*Directions for this task*: Exact wording is needed for every line from the one holding "Task: Click the 搜索 button" to the end of the records below; write those lines out and omit the pictures.

*Data for this task*:
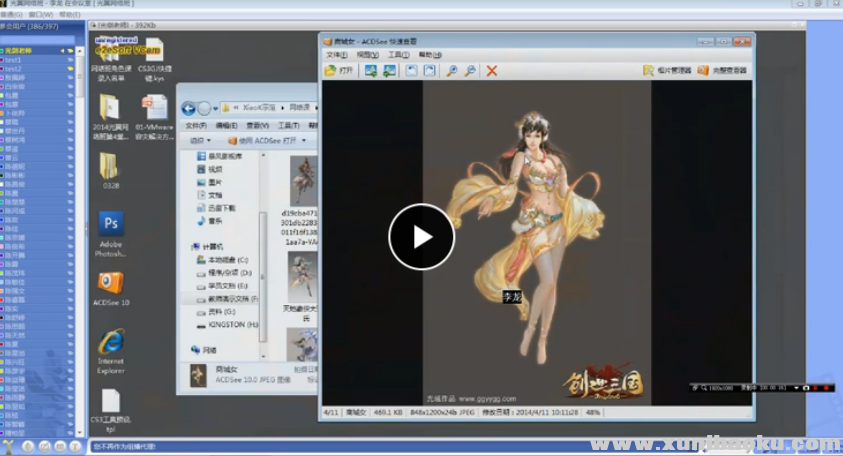Rotate image clockwise in ACDSee

click(430, 71)
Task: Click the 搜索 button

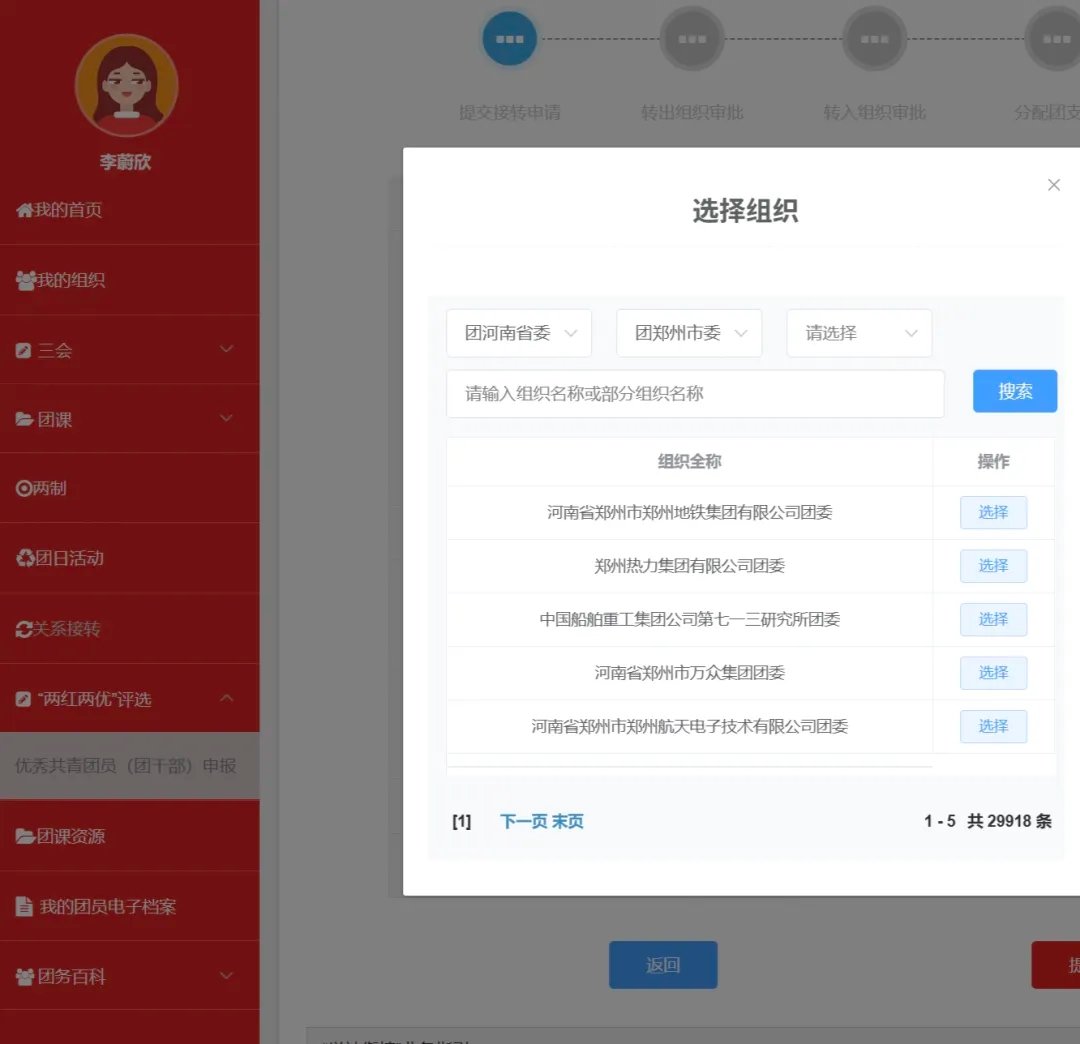Action: tap(1014, 392)
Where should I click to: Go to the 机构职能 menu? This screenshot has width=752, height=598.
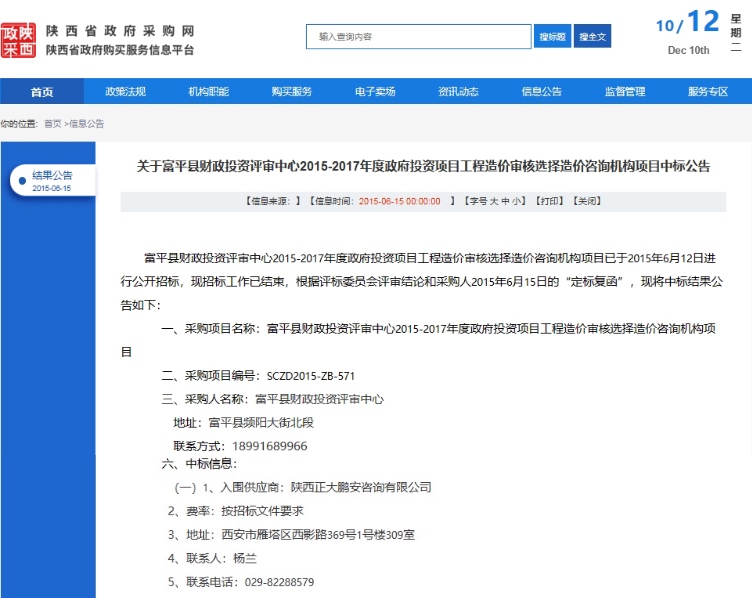208,92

*Answer box*:
Task: Click the 搜索 button

Action: tap(1014, 392)
Where should I click to: Go to the 机构职能 menu? This screenshot has width=752, height=598.
208,92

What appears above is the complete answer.